We have seen that the sterility of hybrids which have their reproductive organs in an imperfect condition, is a different case from the difficulty of uniting two pure species, which have their reproductive organs perfect; yet these two distinct classes of cases run to a large extent parallel. Something analogous occurs in grafting; for Thouin found that three species of Robinia, which seeded freely on their own roots, and which could be grafted with no great difficulty on a fourth species, when thus grafted were rendered barren. On the other hand, certain species of Sorbus, when grafted on other species, yielded twice as much fruit as when on their own roots. We are reminded by this latter fact of the extraordinary cases of Hippeastrum, Passiflora, etc., which seed much more freely when fertilised with the pollen of a distinct species than when fertilised with pollen from the same plant.
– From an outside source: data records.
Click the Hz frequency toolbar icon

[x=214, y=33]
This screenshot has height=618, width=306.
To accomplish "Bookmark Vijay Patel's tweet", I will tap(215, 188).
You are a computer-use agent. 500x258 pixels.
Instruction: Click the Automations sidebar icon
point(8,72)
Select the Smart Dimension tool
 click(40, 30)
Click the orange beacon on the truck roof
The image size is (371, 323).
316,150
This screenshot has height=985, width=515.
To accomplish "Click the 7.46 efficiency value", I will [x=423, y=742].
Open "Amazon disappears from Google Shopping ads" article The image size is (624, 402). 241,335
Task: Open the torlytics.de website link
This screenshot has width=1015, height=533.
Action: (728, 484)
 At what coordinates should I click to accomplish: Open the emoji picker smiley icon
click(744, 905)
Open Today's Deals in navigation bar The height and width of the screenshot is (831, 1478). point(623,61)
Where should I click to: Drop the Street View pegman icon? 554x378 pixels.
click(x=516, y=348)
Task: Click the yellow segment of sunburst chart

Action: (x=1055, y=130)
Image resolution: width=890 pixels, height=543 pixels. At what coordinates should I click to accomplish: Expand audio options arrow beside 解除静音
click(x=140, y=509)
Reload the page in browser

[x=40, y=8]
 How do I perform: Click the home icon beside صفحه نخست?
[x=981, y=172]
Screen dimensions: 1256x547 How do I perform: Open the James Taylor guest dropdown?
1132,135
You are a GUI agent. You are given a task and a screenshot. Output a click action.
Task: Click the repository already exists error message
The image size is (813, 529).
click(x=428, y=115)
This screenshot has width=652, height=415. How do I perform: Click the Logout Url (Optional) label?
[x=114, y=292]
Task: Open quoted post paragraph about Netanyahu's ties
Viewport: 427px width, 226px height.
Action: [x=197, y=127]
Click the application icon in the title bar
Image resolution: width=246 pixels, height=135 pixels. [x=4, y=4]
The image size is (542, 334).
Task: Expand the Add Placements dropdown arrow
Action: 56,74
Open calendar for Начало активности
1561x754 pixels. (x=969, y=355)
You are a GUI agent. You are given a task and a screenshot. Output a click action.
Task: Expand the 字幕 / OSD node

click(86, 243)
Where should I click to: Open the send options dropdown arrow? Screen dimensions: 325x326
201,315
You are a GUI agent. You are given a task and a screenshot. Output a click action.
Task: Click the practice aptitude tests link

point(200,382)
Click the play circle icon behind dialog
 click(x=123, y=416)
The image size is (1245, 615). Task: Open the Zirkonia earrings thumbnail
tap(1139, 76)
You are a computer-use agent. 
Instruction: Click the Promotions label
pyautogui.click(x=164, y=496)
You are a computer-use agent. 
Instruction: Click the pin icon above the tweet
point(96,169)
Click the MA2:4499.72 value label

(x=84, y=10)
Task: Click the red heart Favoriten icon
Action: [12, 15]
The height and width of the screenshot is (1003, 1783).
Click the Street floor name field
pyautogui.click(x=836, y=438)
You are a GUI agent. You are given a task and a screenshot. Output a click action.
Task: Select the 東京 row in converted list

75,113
We thus see that, although there is a clear and great difference between the mere adhesion of grafted stocks and the union of the male and female elements in the act of reproduction, yet that there is a rude degree of parallelism in the results of grafting and of crossing distinct species. And as we must look at the curious and complex laws governing the facility with which trees can be grafted on each other as incidental on unknown differences in their vegetative systems, so I believe that the still more complex laws governing the facility of first crosses are incidental on unknown differences in their reproductive systems. These differences in both cases follow, to a certain extent, as might have been expected, systematic affinity, by which term every kind of resemblance and dissimilarity between organic beings is attempted to be expressed. The facts by no means seem to indicate that the greater or lesser difficulty of either grafting or crossing various species has been a special endowment; although in the case of crossing, the difficulty is as important for the endurance and stability of specific forms as in the case of grafting it is unimportant for their welfare.